**EXERCISE GOAL:** The string "will" appears in some lines of the entries that follow; copy each such line.

**PROVIDED MATERIAL:**
------------------------

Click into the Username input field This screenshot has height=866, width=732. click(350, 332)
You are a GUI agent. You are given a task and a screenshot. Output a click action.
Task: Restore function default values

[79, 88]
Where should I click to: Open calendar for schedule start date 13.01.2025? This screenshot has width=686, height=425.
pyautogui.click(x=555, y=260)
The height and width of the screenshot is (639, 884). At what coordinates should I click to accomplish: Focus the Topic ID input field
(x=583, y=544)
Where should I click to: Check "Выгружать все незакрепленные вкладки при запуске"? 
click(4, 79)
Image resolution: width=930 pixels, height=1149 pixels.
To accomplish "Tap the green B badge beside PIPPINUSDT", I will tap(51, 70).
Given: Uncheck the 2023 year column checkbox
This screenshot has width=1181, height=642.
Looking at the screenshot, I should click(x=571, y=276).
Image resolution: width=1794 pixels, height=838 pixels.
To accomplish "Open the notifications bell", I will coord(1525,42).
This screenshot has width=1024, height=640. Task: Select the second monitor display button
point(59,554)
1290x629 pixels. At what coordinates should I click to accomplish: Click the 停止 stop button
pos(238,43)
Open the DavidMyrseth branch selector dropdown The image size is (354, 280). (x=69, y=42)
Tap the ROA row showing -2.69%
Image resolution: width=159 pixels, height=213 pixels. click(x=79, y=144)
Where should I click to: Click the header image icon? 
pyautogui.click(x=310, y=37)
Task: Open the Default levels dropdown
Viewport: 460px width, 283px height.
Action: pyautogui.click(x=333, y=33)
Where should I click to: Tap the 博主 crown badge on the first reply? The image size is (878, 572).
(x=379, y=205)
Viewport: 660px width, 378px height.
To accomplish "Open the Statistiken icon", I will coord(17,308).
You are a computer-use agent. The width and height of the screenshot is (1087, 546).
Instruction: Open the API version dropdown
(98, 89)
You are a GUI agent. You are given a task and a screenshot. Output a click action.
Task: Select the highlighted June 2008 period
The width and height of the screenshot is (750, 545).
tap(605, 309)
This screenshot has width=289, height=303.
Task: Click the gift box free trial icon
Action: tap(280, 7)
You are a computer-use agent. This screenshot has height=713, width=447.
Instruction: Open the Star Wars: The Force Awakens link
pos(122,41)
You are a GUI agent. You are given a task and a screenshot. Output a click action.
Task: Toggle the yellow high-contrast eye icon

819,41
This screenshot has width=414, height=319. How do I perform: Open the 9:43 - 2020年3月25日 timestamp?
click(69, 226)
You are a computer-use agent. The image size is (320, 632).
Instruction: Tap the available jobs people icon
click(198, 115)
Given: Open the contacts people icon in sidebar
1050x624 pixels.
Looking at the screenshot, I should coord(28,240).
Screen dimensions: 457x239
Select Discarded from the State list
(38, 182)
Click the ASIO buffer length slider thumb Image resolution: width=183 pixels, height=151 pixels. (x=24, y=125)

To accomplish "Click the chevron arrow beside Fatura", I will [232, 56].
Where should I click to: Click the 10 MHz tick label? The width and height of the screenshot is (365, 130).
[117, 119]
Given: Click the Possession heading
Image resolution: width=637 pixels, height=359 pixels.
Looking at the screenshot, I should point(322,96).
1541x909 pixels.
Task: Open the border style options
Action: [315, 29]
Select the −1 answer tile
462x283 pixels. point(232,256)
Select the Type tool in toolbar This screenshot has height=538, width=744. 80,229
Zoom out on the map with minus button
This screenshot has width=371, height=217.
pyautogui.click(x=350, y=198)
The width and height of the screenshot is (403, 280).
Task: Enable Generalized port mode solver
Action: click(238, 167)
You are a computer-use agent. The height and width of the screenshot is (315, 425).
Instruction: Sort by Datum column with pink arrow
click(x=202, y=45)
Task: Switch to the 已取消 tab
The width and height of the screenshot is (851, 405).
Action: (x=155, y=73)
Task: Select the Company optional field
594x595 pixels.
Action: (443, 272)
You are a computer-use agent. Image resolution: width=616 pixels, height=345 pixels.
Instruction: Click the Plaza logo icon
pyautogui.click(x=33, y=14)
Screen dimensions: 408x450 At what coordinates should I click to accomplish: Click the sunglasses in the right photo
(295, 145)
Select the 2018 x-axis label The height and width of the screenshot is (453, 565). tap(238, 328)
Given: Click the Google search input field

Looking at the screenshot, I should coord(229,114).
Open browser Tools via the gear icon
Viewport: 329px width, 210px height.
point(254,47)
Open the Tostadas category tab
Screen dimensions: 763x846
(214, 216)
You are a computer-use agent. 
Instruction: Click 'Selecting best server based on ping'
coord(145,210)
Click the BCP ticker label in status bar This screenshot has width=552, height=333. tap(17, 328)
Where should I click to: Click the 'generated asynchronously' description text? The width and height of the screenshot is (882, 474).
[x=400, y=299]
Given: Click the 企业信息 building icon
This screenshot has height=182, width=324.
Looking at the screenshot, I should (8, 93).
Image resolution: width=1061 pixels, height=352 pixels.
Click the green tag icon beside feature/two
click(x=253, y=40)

------------------------

**FINISHED TASK:**
To accomplish "Tap the green B badge beside PIPPINUSDT", I will tap(51, 70).
To accomplish "Open the notifications bell", I will coord(1525,42).
To accomplish "Open the Statistiken icon", I will coord(17,308).
To accomplish "Click the chevron arrow beside Fatura", I will [232, 56].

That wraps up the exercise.